TASK STATEMENT: Repeat only the lines running from the beginning of the material through the line that contains "Task: Click the Support Ticket page heading".

RECORDS FOR PROCESSING:
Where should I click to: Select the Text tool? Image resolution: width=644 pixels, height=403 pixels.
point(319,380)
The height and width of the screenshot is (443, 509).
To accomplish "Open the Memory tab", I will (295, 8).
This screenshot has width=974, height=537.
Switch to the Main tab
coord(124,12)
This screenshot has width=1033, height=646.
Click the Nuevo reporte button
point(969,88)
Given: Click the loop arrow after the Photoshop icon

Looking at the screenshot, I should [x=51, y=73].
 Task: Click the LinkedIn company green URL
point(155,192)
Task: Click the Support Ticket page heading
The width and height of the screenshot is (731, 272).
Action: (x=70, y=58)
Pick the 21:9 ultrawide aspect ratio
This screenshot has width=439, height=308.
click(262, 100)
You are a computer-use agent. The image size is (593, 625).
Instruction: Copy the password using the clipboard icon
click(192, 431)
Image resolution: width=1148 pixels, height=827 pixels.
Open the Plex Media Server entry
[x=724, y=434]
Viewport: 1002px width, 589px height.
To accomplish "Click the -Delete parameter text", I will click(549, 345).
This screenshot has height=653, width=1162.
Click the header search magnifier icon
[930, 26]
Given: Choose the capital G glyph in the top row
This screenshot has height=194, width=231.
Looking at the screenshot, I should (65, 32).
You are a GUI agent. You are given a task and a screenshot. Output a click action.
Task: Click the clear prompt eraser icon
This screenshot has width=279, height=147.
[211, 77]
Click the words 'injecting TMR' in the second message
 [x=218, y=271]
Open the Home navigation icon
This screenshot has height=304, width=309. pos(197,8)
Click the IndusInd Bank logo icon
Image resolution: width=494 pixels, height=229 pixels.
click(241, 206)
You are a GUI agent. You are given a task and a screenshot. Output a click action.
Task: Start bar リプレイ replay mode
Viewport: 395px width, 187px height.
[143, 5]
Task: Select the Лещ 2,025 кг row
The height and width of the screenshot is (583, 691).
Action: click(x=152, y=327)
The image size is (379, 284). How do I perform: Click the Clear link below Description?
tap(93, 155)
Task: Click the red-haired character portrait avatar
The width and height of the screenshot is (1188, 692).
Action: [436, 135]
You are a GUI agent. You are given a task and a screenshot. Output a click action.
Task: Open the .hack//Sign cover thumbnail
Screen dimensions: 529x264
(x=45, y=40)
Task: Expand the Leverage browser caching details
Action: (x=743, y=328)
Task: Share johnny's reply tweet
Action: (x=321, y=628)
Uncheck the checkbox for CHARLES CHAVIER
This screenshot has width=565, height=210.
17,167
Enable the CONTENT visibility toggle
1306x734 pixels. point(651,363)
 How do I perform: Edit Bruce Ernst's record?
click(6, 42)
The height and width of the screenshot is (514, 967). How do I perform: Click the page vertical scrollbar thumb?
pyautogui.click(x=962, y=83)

ANSWER TO THE EXERCISE:
Where should I click to: Select the Text tool? Image resolution: width=644 pixels, height=403 pixels.
point(319,380)
The height and width of the screenshot is (443, 509).
To accomplish "Open the Memory tab", I will (295, 8).
This screenshot has width=974, height=537.
Switch to the Main tab
coord(124,12)
This screenshot has width=1033, height=646.
Click the Nuevo reporte button
point(969,88)
Given: Click the loop arrow after the Photoshop icon

Looking at the screenshot, I should [x=51, y=73].
 Task: Click the LinkedIn company green URL
point(155,192)
Task: Click the Support Ticket page heading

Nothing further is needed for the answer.